Kasus bermula pada tahun 2013 saat manajemen DP4 bermaksud melakukan investasi dana pensiun dengan membeli tanah untuk dijadikan perumahan. Investasi tersebut diinisiasi oleh tersangka EW dan US selaku manajemen DP4.
“Tersangka EW merupakan mantan Direktur Utama DP4, sedangkan US adalah mantan Manajer Investasi DP4,” ungkap Dirreskrimsus.

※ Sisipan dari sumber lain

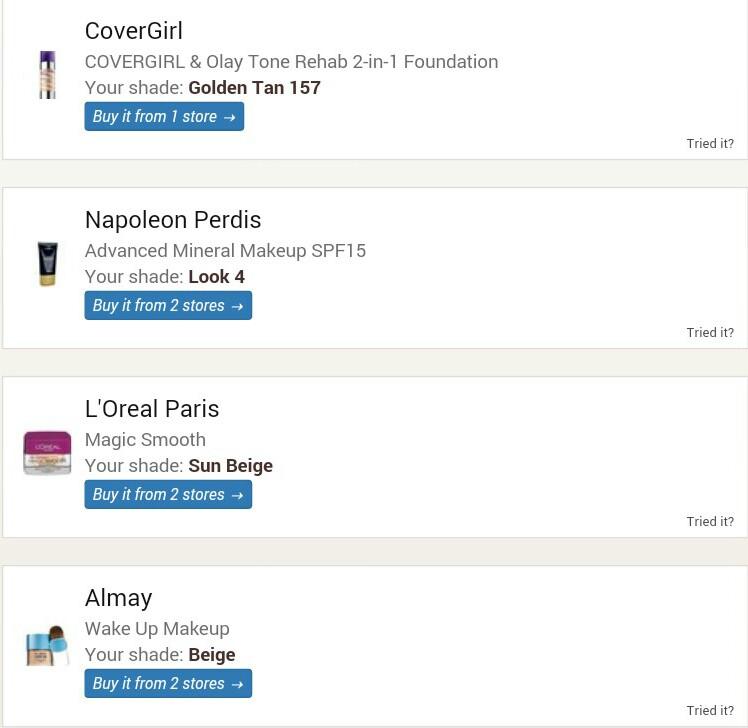This screenshot has height=728, width=748.
Task: Click the Almay Wake Up Makeup image
Action: click(x=47, y=645)
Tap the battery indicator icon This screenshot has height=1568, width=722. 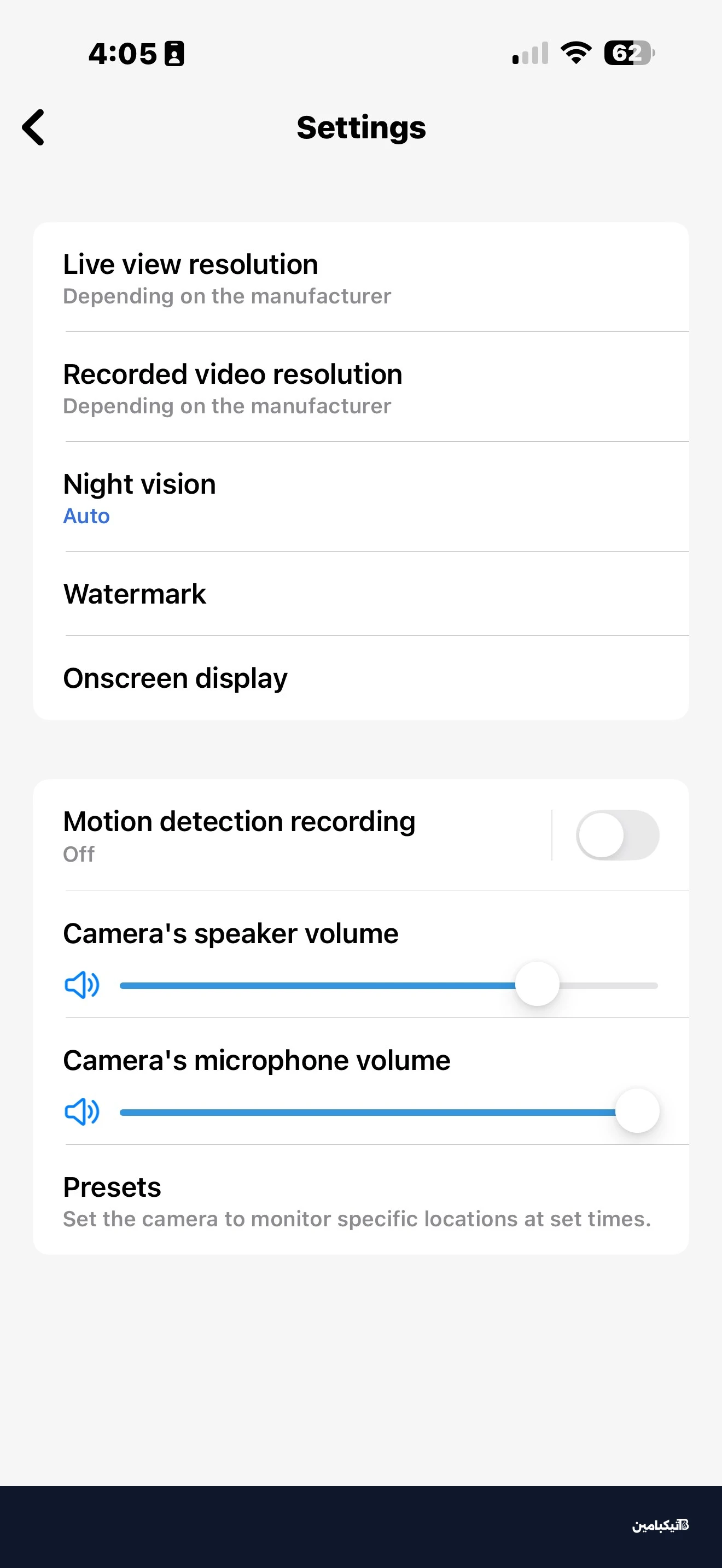click(629, 53)
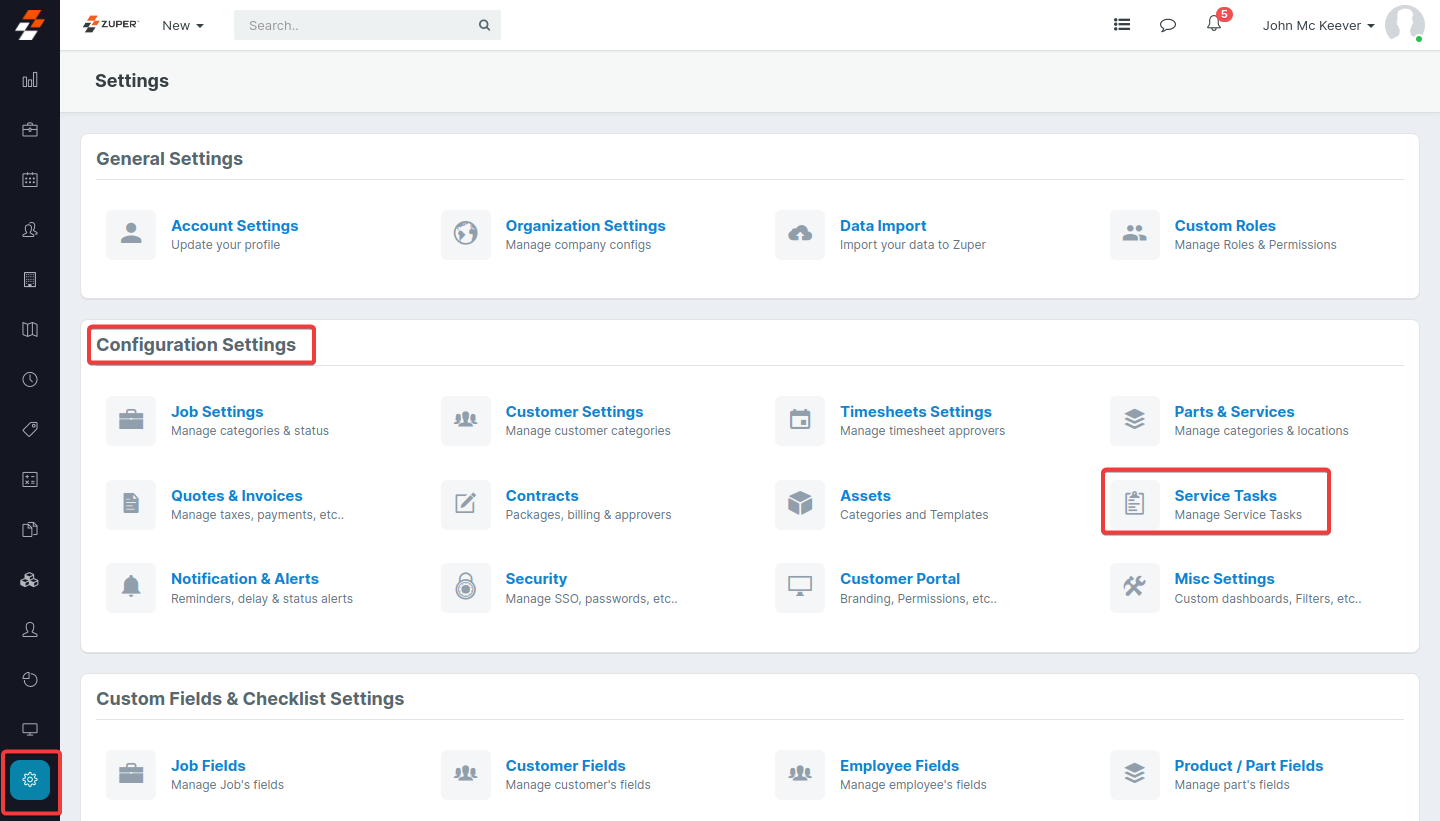Select the clock icon in left sidebar

click(30, 380)
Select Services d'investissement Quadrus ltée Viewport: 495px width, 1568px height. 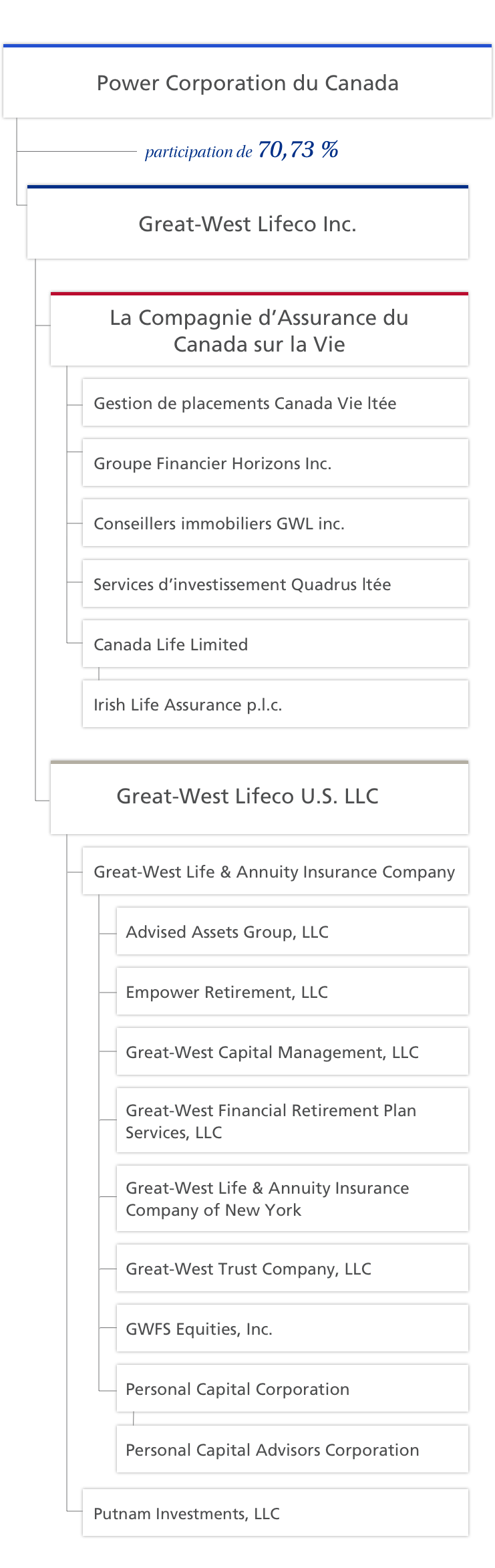(x=275, y=584)
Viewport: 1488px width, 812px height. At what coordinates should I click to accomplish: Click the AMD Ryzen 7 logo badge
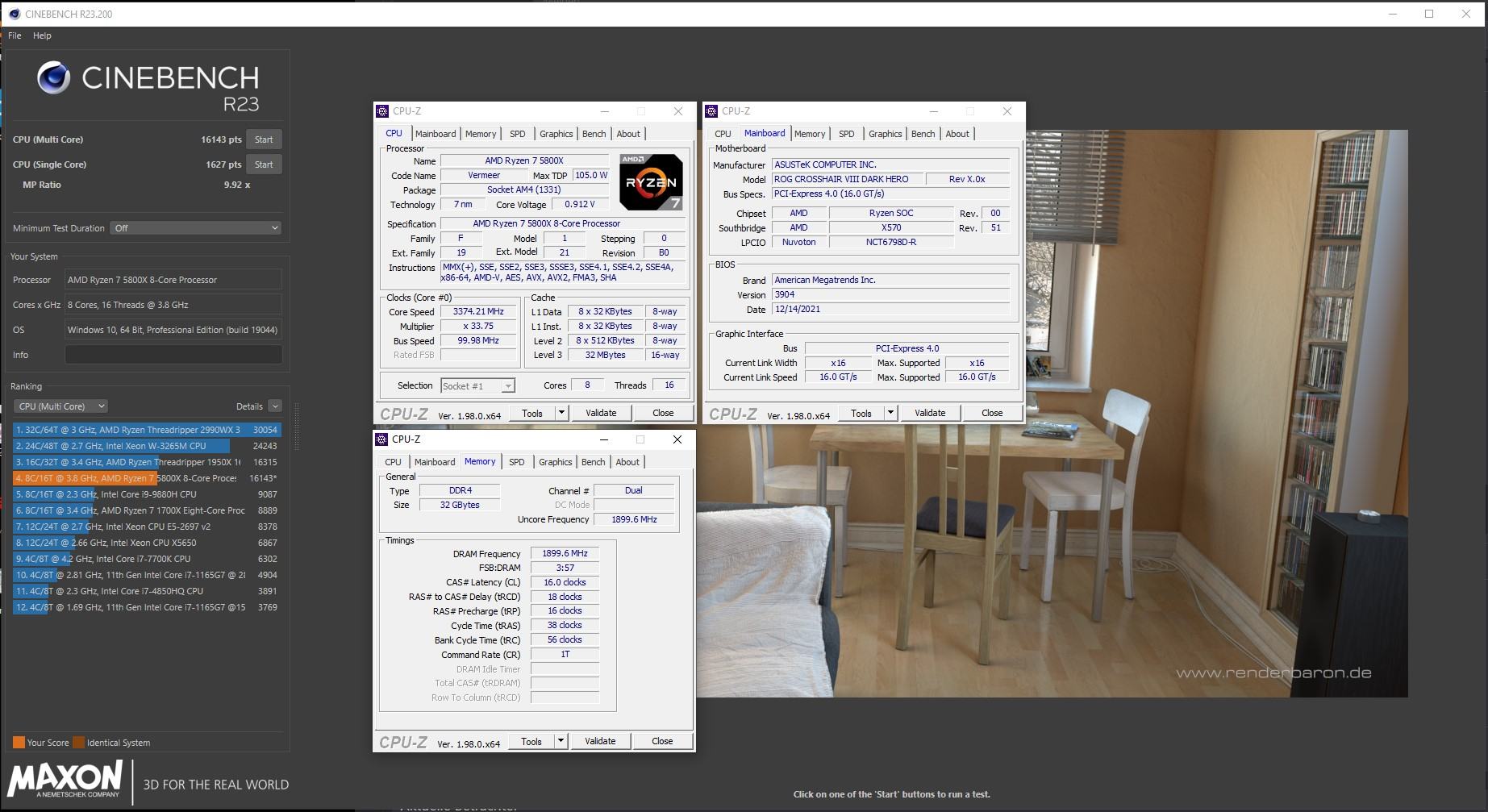click(651, 182)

Keduanya kemudian bekerjasama dengan JA untuk membeli 5 bidang tanah seluas 37.476 meter persegi di Salatiga senilai Rp 13,7 miliar. Namun ternyata dalam proses investasi pembelian tanah tersebut terjadi serangkaian perbuatan melawan hukum.
“Pembelian tanah untuk keperluan invetasi tersebut bertentangan dengan arahan Kemenkeu terkait investasi serta SOP dari DP4 tentang investasi, Selain itu berdasarkan Perda Kota Salatiga tanah yang dibeli juga masuk zona Pertanian Kering sehingga tidak bisa dijadikan lahan perumahan,” terangnya.
Hal itu mengakibatkan tanah yang telah dibeli oleh pihak DP4 tidak dapat dibalik nama, Sehingga secara yuridis pihak DP4 tidak bisa menjadi pemilik sah atas tanah tersebut.